The case, valued at Shs 436.7 million (approximately $117,000), revolves around claims that Zhonghao failed to pay for goods delivered under contractual terms. Multiple Industries sought to have the response and counterclaim struck out due to a five-day delay in the contractor’s filing. However, Justice Susan Odongo ruled that the procedural lapse was insufficient to justify such a punitive remedy.
“The right to a fair hearing stands as a fundamental pillar of justice which should only be denied for truly compelling reasons,” the judge said. “To strike out the defence… would occasion manifest injustice.”
As a result, the case will proceed to a full trial on both the original claim and the counterclaim. No costs were awarded at this stage.
The court setback adds to a growing list of financial and legal challenges confronting Multiple Industries.
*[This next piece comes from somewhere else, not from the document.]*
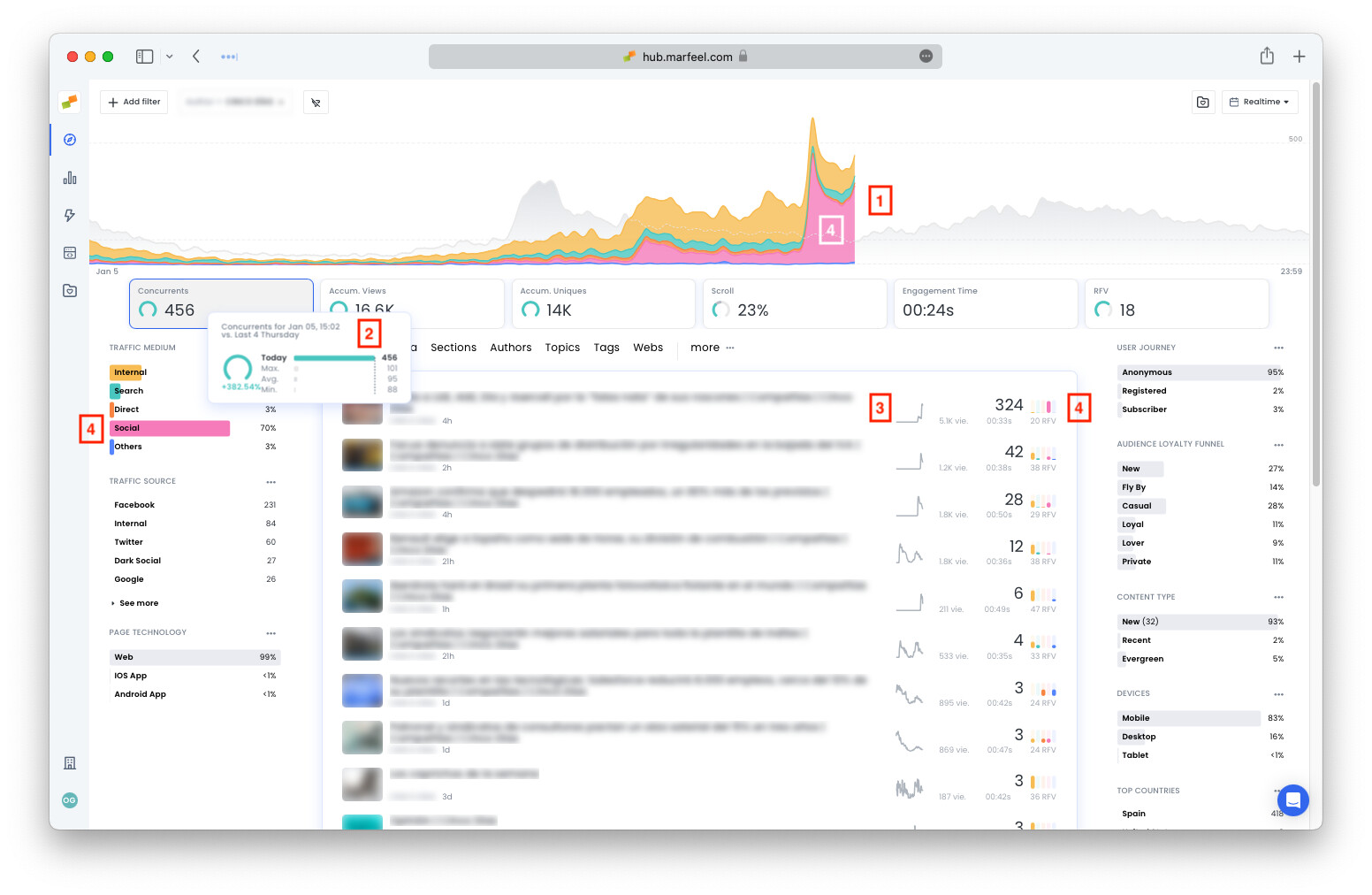Deselect the highlighted Social traffic medium filter
Screen dimensions: 1372x895
pos(170,427)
Weeks earlier, the company secured an interim injunction against Standard Chartered Bank Uganda, preventing the bank from foreclosing on assets in a separate dispute involving more than Shs 21.7 billion in loans. These include foreign and local currency credit facilities such as a USD 5 million import loan, a USD 499,300 term loan, and overdrafts totaling Shs 3.35 billion and USD 300,000.
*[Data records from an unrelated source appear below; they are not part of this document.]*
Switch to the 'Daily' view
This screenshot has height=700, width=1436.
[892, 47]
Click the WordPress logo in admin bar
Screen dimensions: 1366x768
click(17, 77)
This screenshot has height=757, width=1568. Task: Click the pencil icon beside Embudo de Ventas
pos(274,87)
Multiple Industries alleges the bank violated a February 2024 restructuring agreement by submitting damaging credit reports to the Credit Reference Bureau, which has hindered the company’s efforts to secure alternative funding. “Our attempts to source funding from elsewhere have been solely hindered by the negative credit rating caused by the bank’s false and illegal reporting,” company director Sukhminder Singh Baryan told the court.
Justice Simon Peter Kinobe, who presided over the banking dispute, emphasized that foreclosure would render the company’s application “nugatory” and ordered the status quo to be maintained until the substantive matter is heard in October.
The dispute with Zhonghao highlights how Multiple Industries’ liquidity crisis is affecting operations and supplier relationships. Once considered a stable mid-sized player in Uganda’s industrial manufacturing sector, the company now struggles to maintain its supply chain and fulfil contractual obligations. Analysts warn that the company’s current credit profile severely limits its options.
“Any firm unable to service multiple tiers of debt while fending off supplier litigation is clearly in distress,” said a Kampala-based investment analyst. “It’s no longer just about cash flow it’s a credibility problem.”
The High Court has not yet set a date for the full hearing in the Zhonghao matter. Meanwhile, Multiple Industries and Standard Chartered Bank are expected back in court on October 13 for directions in the main banking suit. With both creditor and supplier disputes unfolding simultaneously, the coming months will likely determine whether Multiple Industries can restructure effectively or slide further into insolvency.